Today is Friday. Wednesday I spent all day on the verge of tears or crying. No fighting with anyone, just very emotional even when no one else was home. It didn’t get any better yesterday except that my son was angry at me. Teenage stuff that I recognized and didn’t take on, but it didn’t help. I’m going to see people and teachers I used to work with who, and will ask what I’ve been doing for the last six months – not teaching, working or looking for work. I will also see the other senseis at the karate dojo I trained and taught at, and they too, will want to know – but in regards to my martial arts. I haven’t felt able to do any of it. I’m just barely beginning to feel ready to look for a part time job – far below the stress level of the special education teaching that I did last year.
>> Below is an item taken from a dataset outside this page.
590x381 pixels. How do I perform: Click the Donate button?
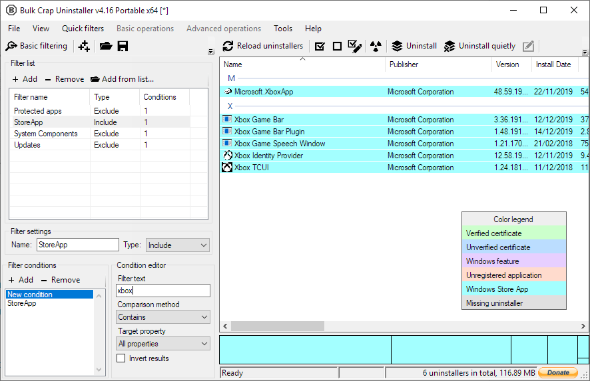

I don’t feel able to take on the responsibility of running classes, scheduling, billing, etc. for my own students.
This morning, I come into the living room to see breaking news about a school in CT where some person(s) shot and killed 27 people, including 18 elementary children. Elementary Children! All I could think about was the years when I was teaching and what I would have done or tried to do if someone had come into the room. How would I have tried to protect my students? There were no closets or second doorways. No cupboards or wide opening windows. They would have been sitting ducks. It makes me sick to think about it. Why would anyone do such a thing? Immediately, the press goes to gun laws. Those laws don’t stop people like this. For someone who is sick and desperate, they always find a way to get what they need to do the act.
I haven’t begun to pack. I don’t want to pack. That means traveling, transition. It’ll probably be ok once I’m there, but right now I’m in the transition phase.
I don’t do well with transitions. I want to go back to bed and pull the covers up over my head. Sleep is an ok transition because you’re not so aware of going through it. You wake up and it’s done.